Elle n’a pas eu le temps de faire autrement. Pour monter sa petite entreprise au Niger, Halimatou Tourey Magagi, 37 ans, a choisi une maison de Niamey. Une cour et deux pièces. Dans l’une, elle s’est installée avec sa famille ; l’autre est devenue une salle de classe. Là où se sont déroulés, en 2009, les premiers cours de la Knowledge Haske School (« école lumière de la connaissance », en haoussa et en anglais). Pour cette première rentrée, il n’y avait pas encore les salles de classe en tôle, installées depuis. Mais déjà, l’idée – évidente pour elle qui est née en Sierra Leone – de combiner le français et l’anglais pour proposer un enseignement différent. « Les parents savent que cela offre plus de possibilités à leurs enfants. Surtout ici, avec le Nigeria à proximité. »

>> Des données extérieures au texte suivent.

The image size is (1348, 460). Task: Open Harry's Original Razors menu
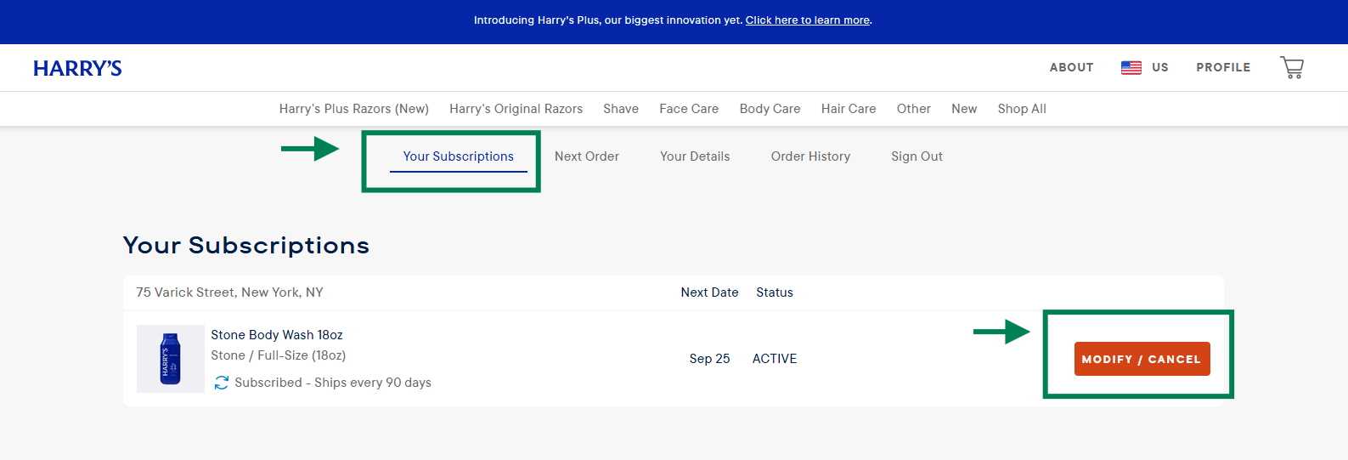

En dépit des frais (70 000 F CFA par an, soit 106 euros, l’équivalent d’un bon salaire mensuel à Niamey), dans un pays au système scolaire laminé par le manque d’investissement, l’école a tout de suite attiré. Chaque année depuis 2009, une nouvelle classe (du niveau supérieur à la précédente) a été créée et l’établissement compte désormais une centaine d’élèves. Parmi les nouveaux, qui affluent, ceux de l’enseignement public doivent parfois entreprendre une sérieuse remise à niveau. « L’un d’eux venait du CE2 [cours élémentaire deuxième année, NDLR], explique Halimatou Tourey, mais nous l’avons remis en CP [cours préparatoire] car il ne pouvait pas suivre. » Fière de ses élèves, elle a fait encadrer une photo d’eux. Ils posent sur une pelouse verte, devant un bel immeuble à colonnades. Un photomontage… Mais la directrice espère bien que cela préfigure l’avenir de son école.